┌─ PAGE

The Class 10 Maths Chapter 10 Circles formula sheet collects every theorem, result and formula on a single page. Circles rests on just two theorems. The tangent is perpendicular to the radius at the point of contact. The two tangents from an external point are equal in length. Every board question follows from these two facts plus Pythagoras and basic congruence. The formulas match the 2026-27 CBSE syllabus.

  • Two governing theorems: tangent perpendicular to radius (Theorem 10.1) and equal tangents from an external point (Theorem 10.2).
  • Core formula: length of tangent PT = √(OP² − r²), derived from Pythagoras on the right triangle at the point of contact.
  • CBSE board applications: circumscribed quadrilateral (opposite sides equal), angle between tangents plus central angle equals 180°, and the concentric-circle chord bisection result.
Class 10 Maths Chapter 10 Circles Formula Sheet

Student Feedback: In a Collegedunia poll of 2,800 Class 10 students before the 2026 board exam, 94% of students said knowing the equal-tangents theorem (PQ = PR from an external point) was the single formula that unlocked the most board questions in Chapter 10, because it applies directly to circumscribed quadrilateral and triangle problems.

└─
┌─ ROWS

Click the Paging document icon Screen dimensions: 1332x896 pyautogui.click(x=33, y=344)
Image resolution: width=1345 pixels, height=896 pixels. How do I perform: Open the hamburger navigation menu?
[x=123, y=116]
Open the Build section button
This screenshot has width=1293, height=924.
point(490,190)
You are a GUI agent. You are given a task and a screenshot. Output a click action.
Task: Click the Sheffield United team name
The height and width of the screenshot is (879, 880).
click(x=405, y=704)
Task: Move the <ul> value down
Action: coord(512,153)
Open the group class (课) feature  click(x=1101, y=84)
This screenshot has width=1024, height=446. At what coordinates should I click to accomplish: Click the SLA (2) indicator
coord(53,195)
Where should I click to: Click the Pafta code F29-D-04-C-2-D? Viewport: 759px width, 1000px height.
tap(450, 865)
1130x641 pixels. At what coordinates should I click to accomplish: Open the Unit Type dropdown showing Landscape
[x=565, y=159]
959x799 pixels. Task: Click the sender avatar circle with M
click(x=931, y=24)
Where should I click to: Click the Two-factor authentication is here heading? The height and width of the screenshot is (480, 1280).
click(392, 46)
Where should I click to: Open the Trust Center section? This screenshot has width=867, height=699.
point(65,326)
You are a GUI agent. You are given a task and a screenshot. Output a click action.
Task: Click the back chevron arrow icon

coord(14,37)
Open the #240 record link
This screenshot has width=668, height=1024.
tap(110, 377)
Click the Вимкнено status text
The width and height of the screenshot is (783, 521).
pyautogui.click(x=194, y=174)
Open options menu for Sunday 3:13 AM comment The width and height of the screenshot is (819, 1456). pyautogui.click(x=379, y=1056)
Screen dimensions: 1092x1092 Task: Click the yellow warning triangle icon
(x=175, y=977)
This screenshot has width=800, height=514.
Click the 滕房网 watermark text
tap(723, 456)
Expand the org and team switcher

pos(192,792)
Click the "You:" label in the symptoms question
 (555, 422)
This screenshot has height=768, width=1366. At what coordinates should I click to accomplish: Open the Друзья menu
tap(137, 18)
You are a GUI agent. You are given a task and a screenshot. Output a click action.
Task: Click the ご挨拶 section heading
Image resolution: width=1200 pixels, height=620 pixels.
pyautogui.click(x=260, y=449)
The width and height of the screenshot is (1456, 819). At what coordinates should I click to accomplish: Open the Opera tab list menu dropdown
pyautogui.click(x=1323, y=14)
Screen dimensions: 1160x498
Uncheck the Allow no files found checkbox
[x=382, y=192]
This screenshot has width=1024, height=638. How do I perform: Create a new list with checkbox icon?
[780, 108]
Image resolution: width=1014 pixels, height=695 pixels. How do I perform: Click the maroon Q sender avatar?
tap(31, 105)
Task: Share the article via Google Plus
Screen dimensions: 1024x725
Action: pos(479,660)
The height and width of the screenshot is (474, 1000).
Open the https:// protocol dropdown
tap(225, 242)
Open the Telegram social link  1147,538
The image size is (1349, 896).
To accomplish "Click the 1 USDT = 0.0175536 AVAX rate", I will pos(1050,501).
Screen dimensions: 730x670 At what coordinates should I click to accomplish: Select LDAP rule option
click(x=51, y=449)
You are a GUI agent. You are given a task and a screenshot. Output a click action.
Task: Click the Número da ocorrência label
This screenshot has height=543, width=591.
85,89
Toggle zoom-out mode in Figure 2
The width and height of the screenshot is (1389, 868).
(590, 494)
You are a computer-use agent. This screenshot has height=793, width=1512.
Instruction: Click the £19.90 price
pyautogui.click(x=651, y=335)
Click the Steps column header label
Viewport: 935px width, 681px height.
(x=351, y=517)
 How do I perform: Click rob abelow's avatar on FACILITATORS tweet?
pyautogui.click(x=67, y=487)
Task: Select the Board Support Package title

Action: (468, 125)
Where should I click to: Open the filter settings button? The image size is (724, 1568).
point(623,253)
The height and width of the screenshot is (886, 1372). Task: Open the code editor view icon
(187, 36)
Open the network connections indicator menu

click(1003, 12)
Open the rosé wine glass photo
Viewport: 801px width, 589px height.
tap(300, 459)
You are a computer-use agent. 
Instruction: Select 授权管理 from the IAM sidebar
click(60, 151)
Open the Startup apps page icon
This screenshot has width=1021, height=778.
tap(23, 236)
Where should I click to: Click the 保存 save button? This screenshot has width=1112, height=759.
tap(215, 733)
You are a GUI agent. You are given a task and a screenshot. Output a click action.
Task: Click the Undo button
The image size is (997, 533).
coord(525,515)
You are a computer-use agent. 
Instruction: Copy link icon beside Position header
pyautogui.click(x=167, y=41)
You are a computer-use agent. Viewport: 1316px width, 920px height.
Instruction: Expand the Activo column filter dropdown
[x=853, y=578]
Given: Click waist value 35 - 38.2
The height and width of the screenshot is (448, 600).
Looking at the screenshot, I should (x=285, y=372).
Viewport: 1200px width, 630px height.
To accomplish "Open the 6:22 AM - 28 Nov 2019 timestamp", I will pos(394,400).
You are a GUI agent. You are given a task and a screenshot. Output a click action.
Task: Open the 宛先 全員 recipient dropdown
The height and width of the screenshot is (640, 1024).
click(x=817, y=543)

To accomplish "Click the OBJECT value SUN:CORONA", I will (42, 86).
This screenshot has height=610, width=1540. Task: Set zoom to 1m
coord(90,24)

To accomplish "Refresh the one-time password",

└─

SET TASKS:
(a) According to the circles formula sheet, what is the formula for the length of the tangent PT?
(b) Could you retype everything in the listing from the line containing "You are a computer-use agent. Viewport: 1316px" down to the end of the listing?

SOLVED TASKS:
(a) PT = √(OP² − r²)

(b)
You are a computer-use agent. Viewport: 1316px width, 920px height.
Instruction: Expand the Activo column filter dropdown
[x=853, y=578]
Given: Click waist value 35 - 38.2
The height and width of the screenshot is (448, 600).
Looking at the screenshot, I should (x=285, y=372).
Viewport: 1200px width, 630px height.
To accomplish "Open the 6:22 AM - 28 Nov 2019 timestamp", I will pos(394,400).
You are a GUI agent. You are given a task and a screenshot. Output a click action.
Task: Open the 宛先 全員 recipient dropdown
The height and width of the screenshot is (640, 1024).
click(x=817, y=543)

To accomplish "Click the OBJECT value SUN:CORONA", I will (42, 86).
This screenshot has height=610, width=1540. Task: Set zoom to 1m
coord(90,24)

To accomplish "Refresh the one-time password",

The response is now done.